_Exercise details_.
Each line starting at the one that contains "PCMA Careers (124, 1780)" and ending at the one that contains "Підписатися (250, 454)" must be returned exactly, and the rest of the listing is left out.

^^^^

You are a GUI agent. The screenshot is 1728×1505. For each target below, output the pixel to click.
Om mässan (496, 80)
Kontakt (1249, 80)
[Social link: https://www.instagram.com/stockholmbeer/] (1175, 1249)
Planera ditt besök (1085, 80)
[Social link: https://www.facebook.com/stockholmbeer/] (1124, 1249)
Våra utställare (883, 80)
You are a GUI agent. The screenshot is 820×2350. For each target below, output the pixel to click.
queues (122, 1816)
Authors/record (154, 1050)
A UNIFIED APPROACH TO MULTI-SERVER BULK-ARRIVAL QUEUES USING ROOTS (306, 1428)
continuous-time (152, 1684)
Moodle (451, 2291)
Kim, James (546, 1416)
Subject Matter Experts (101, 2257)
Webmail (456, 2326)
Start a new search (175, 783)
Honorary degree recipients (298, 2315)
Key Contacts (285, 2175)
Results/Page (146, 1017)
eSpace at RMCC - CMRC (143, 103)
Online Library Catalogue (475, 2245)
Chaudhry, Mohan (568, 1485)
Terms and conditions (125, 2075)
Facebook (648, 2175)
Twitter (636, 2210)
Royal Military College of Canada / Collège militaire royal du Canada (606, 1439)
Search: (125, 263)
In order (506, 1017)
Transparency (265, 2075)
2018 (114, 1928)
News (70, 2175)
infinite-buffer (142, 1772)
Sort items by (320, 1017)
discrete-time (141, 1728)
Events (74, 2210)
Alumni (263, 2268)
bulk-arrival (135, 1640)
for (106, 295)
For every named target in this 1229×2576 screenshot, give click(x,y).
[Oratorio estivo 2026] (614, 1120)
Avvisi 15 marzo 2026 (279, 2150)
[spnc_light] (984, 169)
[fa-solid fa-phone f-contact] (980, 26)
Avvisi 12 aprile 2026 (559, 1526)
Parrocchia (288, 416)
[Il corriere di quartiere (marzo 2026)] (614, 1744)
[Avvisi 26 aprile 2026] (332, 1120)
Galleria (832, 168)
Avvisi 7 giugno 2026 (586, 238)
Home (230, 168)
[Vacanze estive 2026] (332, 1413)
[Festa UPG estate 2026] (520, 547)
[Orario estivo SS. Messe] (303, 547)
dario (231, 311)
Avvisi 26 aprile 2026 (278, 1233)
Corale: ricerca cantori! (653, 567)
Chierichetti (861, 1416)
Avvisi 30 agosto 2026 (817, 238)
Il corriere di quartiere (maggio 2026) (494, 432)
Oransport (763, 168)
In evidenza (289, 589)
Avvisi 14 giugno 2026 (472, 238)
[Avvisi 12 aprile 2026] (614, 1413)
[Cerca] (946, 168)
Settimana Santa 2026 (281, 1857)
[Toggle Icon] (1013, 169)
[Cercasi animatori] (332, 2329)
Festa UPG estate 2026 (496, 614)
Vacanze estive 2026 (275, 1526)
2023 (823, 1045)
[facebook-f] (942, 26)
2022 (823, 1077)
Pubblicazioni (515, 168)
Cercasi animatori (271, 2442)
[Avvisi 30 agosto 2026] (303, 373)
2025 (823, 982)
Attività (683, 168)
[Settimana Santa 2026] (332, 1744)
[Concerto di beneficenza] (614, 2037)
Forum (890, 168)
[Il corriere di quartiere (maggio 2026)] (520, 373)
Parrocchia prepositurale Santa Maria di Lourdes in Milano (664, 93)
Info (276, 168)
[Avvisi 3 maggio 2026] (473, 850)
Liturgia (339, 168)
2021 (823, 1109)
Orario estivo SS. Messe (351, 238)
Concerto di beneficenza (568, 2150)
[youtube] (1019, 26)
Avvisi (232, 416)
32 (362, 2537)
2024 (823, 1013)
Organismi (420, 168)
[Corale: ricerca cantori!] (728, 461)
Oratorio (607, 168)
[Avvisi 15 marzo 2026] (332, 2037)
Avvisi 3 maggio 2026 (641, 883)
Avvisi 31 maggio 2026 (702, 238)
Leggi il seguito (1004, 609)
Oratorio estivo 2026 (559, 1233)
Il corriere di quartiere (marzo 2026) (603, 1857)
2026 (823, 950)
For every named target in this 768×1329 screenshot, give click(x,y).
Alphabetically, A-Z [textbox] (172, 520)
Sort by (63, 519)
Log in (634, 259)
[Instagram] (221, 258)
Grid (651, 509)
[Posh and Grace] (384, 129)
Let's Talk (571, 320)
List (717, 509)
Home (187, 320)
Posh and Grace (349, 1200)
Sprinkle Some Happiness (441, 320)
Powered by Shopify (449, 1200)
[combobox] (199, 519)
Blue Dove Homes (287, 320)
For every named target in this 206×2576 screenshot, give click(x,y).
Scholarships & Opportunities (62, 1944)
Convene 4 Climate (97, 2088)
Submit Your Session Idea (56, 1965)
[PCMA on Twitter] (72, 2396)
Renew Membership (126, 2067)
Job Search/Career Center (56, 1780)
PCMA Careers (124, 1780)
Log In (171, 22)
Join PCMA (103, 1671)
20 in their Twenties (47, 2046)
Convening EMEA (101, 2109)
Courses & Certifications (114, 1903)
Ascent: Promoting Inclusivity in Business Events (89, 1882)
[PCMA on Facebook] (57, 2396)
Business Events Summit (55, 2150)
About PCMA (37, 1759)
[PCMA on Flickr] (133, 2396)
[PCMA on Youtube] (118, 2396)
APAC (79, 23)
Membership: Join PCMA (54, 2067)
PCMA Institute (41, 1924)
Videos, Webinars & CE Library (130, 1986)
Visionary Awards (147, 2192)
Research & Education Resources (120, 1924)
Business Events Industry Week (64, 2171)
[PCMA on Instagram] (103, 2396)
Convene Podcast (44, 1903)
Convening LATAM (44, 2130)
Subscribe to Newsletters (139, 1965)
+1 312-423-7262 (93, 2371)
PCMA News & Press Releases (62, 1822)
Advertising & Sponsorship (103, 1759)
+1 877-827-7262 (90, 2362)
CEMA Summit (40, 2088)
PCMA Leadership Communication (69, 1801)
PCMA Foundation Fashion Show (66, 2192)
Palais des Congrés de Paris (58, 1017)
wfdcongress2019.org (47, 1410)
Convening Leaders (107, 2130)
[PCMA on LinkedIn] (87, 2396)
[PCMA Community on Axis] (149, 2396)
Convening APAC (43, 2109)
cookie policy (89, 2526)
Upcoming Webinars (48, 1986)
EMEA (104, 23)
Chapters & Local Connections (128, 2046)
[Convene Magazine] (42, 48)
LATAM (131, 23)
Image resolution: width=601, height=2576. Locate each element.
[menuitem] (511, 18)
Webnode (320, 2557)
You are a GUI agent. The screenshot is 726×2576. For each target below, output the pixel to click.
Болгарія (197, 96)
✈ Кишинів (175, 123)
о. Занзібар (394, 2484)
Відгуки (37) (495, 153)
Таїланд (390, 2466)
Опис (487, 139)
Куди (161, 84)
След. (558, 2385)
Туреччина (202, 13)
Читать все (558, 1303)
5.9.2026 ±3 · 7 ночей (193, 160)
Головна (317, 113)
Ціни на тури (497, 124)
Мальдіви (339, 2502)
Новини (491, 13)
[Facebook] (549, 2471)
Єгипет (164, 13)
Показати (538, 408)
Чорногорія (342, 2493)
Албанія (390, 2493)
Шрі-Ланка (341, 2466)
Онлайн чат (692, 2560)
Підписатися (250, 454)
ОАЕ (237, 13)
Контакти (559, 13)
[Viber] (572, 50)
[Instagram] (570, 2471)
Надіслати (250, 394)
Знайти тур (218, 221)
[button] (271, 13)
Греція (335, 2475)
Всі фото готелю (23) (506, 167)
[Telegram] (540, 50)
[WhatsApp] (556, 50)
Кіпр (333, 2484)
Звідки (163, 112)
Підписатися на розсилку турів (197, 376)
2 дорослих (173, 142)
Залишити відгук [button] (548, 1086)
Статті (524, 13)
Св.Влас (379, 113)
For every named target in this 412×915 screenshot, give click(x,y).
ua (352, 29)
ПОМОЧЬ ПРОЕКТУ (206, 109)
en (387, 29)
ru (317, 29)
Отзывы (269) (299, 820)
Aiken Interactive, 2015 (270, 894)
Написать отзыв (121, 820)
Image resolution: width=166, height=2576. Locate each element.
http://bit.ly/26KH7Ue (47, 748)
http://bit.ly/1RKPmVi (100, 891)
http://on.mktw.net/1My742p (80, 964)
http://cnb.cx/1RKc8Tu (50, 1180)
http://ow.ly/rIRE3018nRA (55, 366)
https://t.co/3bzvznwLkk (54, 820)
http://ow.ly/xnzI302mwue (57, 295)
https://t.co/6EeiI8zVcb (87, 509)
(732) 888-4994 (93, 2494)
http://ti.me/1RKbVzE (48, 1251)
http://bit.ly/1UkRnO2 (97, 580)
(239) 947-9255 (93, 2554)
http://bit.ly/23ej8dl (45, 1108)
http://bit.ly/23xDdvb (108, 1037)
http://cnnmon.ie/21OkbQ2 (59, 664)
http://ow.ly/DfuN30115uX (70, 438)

^^^^

_Exercise response_.
PCMA Careers (124, 1780)
Log In (171, 22)
Join PCMA (103, 1671)
20 in their Twenties (47, 2046)
Convening EMEA (101, 2109)
Courses & Certifications (114, 1903)
Ascent: Promoting Inclusivity in Business Events (89, 1882)
[PCMA on Facebook] (57, 2396)
Business Events Summit (55, 2150)
About PCMA (37, 1759)
[PCMA on Flickr] (133, 2396)
[PCMA on Youtube] (118, 2396)
APAC (79, 23)
Membership: Join PCMA (54, 2067)
PCMA Institute (41, 1924)
Videos, Webinars & CE Library (130, 1986)
Visionary Awards (147, 2192)
Research & Education Resources (120, 1924)
Business Events Industry Week (64, 2171)
[PCMA on Instagram] (103, 2396)
Convene Podcast (44, 1903)
Convening LATAM (44, 2130)
Subscribe to Newsletters (139, 1965)
+1 312-423-7262 (93, 2371)
PCMA News & Press Releases (62, 1822)
Advertising & Sponsorship (103, 1759)
+1 877-827-7262 (90, 2362)
CEMA Summit (40, 2088)
PCMA Leadership Communication (69, 1801)
PCMA Foundation Fashion Show (66, 2192)
Palais des Congrés de Paris (58, 1017)
wfdcongress2019.org (47, 1410)
Convening Leaders (107, 2130)
[PCMA on LinkedIn] (87, 2396)
[PCMA Community on Axis] (149, 2396)
Convening APAC (43, 2109)
cookie policy (89, 2526)
Upcoming Webinars (48, 1986)
EMEA (104, 23)
Chapters & Local Connections (128, 2046)
[Convene Magazine] (42, 48)
LATAM (131, 23)
Image resolution: width=601, height=2576. Locate each element.
[menuitem] (511, 18)
Webnode (320, 2557)
You are a GUI agent. The screenshot is 726×2576. For each target below, output the pixel to click.
Болгарія (197, 96)
✈ Кишинів (175, 123)
о. Занзібар (394, 2484)
Відгуки (37) (495, 153)
Таїланд (390, 2466)
Опис (487, 139)
Куди (161, 84)
След. (558, 2385)
Туреччина (202, 13)
Читать все (558, 1303)
5.9.2026 ±3 · 7 ночей (193, 160)
Головна (317, 113)
Ціни на тури (497, 124)
Мальдіви (339, 2502)
Новини (491, 13)
[Facebook] (549, 2471)
Єгипет (164, 13)
Показати (538, 408)
Чорногорія (342, 2493)
Албанія (390, 2493)
Шрі-Ланка (341, 2466)
Онлайн чат (692, 2560)
Підписатися (250, 454)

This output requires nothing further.